Ottoman ambassador to Qajar Iran
- In office 1872–1877
- Monarchs: Abdulaziz Murad V Abdul Hamid II
- In office 1896–1897
- Monarch: Abdul Hamid II

Personal details
- Born: 1828
- Died: 1910 (aged 81–82)

= Mehmed Tahir Münif Pasha =

Mehmed Tahir Münif Pasha (1828-1910) was an Ottoman writer and statesman. A veteran official, he served thrice as Minister of Education (1877; 1878–1880 and 1885–1891) and twice as ambassador to Qajar Iran (1872–1877, and 1896–1897). During his first ambassadorship to Iran, he was awarded the Order of the Lion and the Sun medal. He also served as a trusted advisor to Sultan Abdul Hamid II, until he fell out of grace.

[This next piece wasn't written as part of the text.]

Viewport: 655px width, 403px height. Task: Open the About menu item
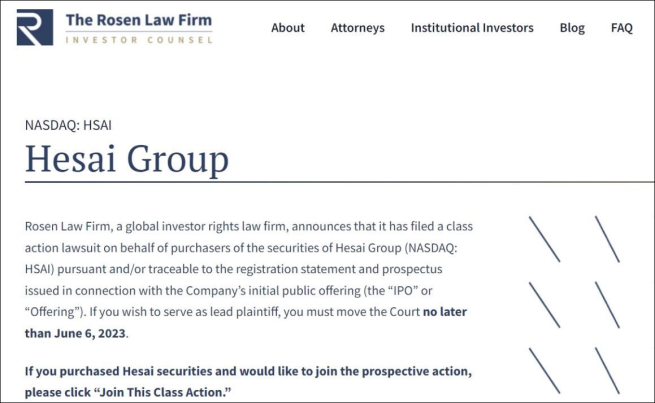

He was responsible for establishing the Cemiyet-i İlmiye-i Osmaniye ("The Ottoman Scientific Society") and Mecmūa-i Fünūn ("Science Journal").

Münif Pasha was a Persophile and had long-standing involvement interacting with Iranian statesmen. Unlike most of his fellow Ottoman statesmen at the time, Münif strongly advocated for upholding closer relations with the Ottoman Empire's eastern neighbors, including Iran. However, although Münif Pasha admired Iranian culture and history and was interested in these subjects, during his first ambassadorship in the 1870s he also experienced what he described as "unparalleled backwardness" in Qajar Iran, referring to the misrule and poverty he saw.